O cocriador Rui Machado lamenta ao Jornal i a desvalorização por parte da comunidade médica da vivência da sexualidade das pessoas com diversidade funcional e defende a assistência sexual como a solução para que muitas dessas pessoas deixem de recalcar a satisfação dessa necessidade
Rui tem uma doença neuromuscular genética e evolutiva. Começou por ser seguido por um pediatra, mas rapidamente ao ser diagnosticado deixou de o ser, passando a ser acompanhado por um especialista de neurologia. À medida que foi crescendo, e chegado à adolescência, nenhum médico abordou nunca a vivência da sua sexualidade, nem mesmo os cuidados a ter relativamente às doenças sexualmente transmissíveis ou à contraceção, por exemplo.
“Enquanto quem não tem doença neuromuscular é seguido pelo pediatra e depois na altura da adolescência a sexualidade é abordada, eu estive completamente abandonado a nível clínico na questão da sexualidade”, lamenta ao i. O i sabe que nada obriga os pediatras a abordar o tema da sexualidade com os pacientes na idade da adolescência; o tema é abordado ou não por decisão do médico, a partir da relação com a família e com o adolescente e consoante a abertura que exista para tal. Nas outras especialidades, isso é ainda mais evidente. Hoje com 35 anos, Rui Machado é um ativista pelos direitos das pessoas com diversidade funcional e sabe que, tal como no seu caso, a generalidade das pessoas com deficiência veem a sua sexualidade esquecida por quem melhor devia esclarecê-las e acompanhá-las. Integra o movimento (d)Eficientes Indignados, que trouxe para a ordem do dia a reivindicação de vários direitos das pessoas com deficiência, e é um dos cocriadores do movimento Sim, Nós Fodemos, que há quatro anos tem vindo a reivindicar o direito à sexualidade das pessoas com diversidade funcional.

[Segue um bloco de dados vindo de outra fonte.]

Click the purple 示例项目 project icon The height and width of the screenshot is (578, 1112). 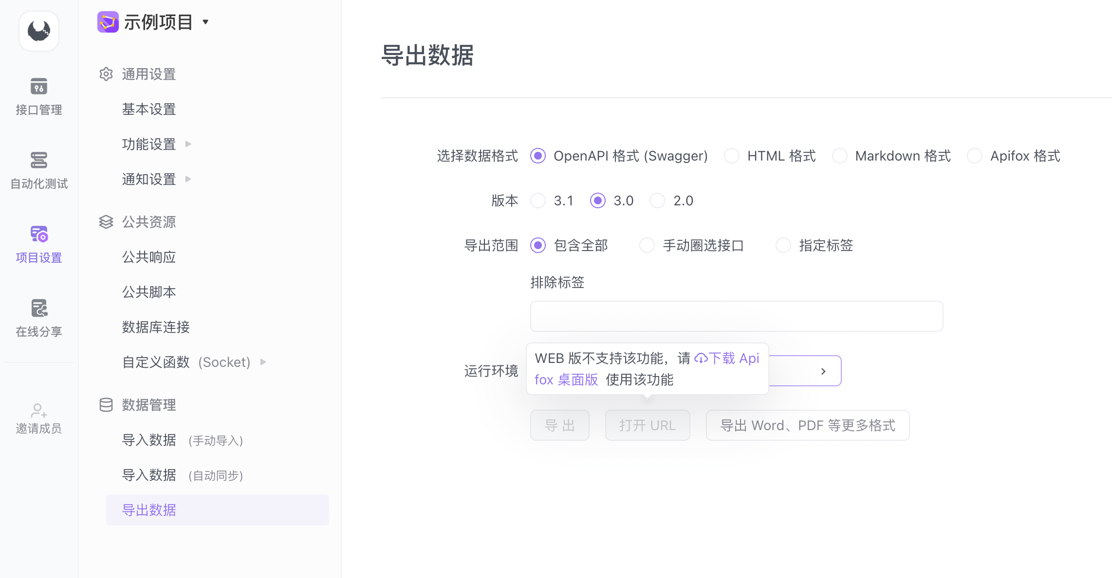tap(108, 22)
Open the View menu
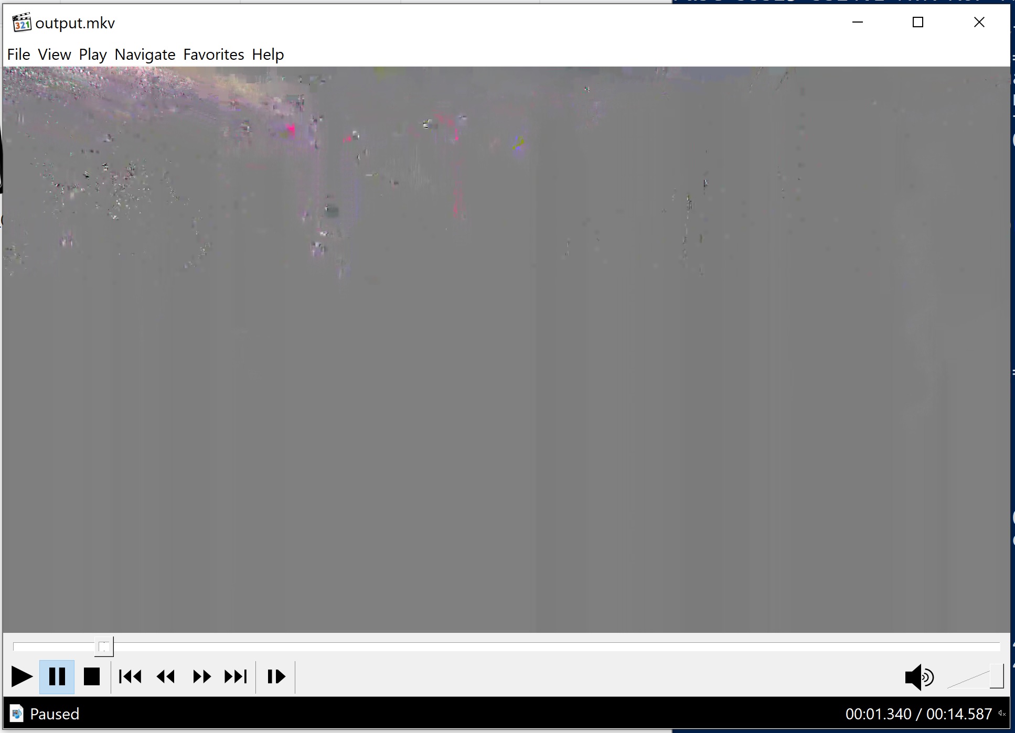 pos(54,55)
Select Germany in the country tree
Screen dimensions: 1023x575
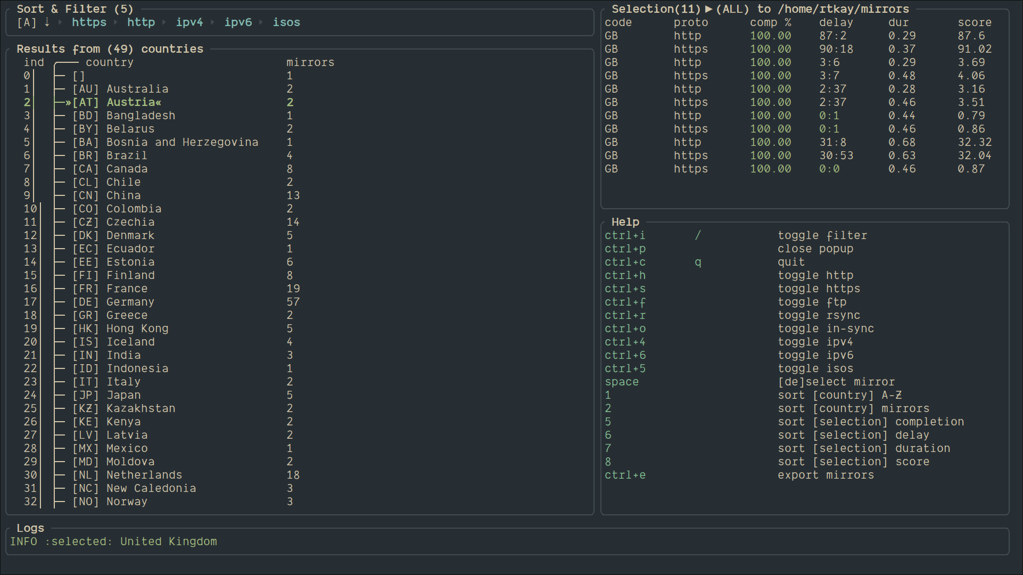coord(130,302)
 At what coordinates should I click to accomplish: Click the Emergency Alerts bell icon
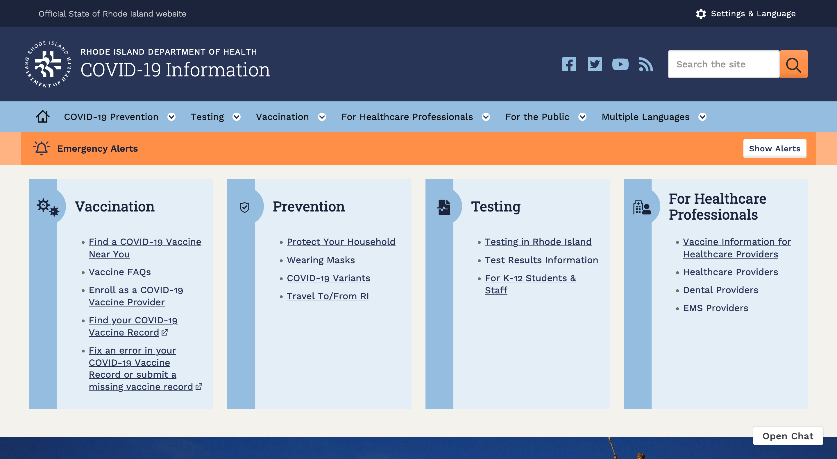42,148
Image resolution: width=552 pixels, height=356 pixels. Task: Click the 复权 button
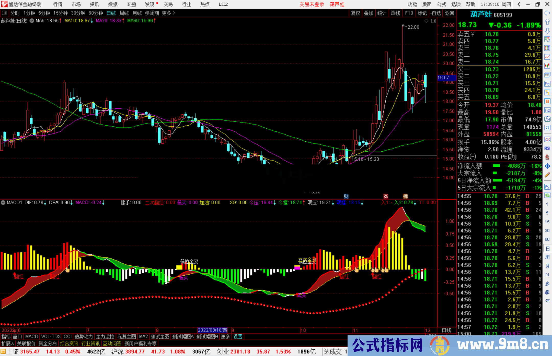click(x=355, y=13)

“Começámos por fazer uma pesquisa daquilo que é feito lá fora, uma vez que não precisaríamos de inventar nada se houvesse um trabalho bem feito lá fora”, recorda o ativista, psicólogo de formação. O grupo encontrou então o documentário “Yes, We Fuck” do ativista espanhol António Centeno e decidiu abordá-lo. “Gostámos muito do trabalho dele e da sustentação teórica e contactámo-lo à procura de orientações sobre como desmistificar a sexualidade na deficiência no âmbito do nosso movimento”, explica Rui Machado. Para o ativista, existem diversos preconceitos sobre o tema, que se explicam pela ausência de informação, uma falha que o movimento também pretende colmatar. O objetivo primordial? “Melhorar os afetos e a sexualidade das pessoas com diversidade funcional”. Para isso, os criadores do Sim, Nós Fodemos estabeleceram, por exemplo, protocolos com sexshops para que as pessoas com deficiência pudessem ter descontos em alguns artigos.
Tudo pequenos passos até ao derradeiro propósito deste grupo de ativistas: chegar a um modelo de assistência sexual. “Em Portugal, ao nível do apoio à pessoa com diversidade funcional não é entendida a pessoa como um todo. A dimensão da sexualidade é absolutamente negligênciada e não há previsão de que isso possa vir a mudar”, refere Rui. O i procurou junto do Ministério do Trabalho, Solidariedade e Segurança Social esclarecer se não existem, de facto, respostas direcionadas não só para a vivência da sexualidade por parte destas pessoas, mas também para a sua educação sexual, que lhes possibilite a satisfação de uma necessidade básica independentemente dos obstáculos que as suas limitações possam ser. A resposta não chegou até ao fecho desta edição.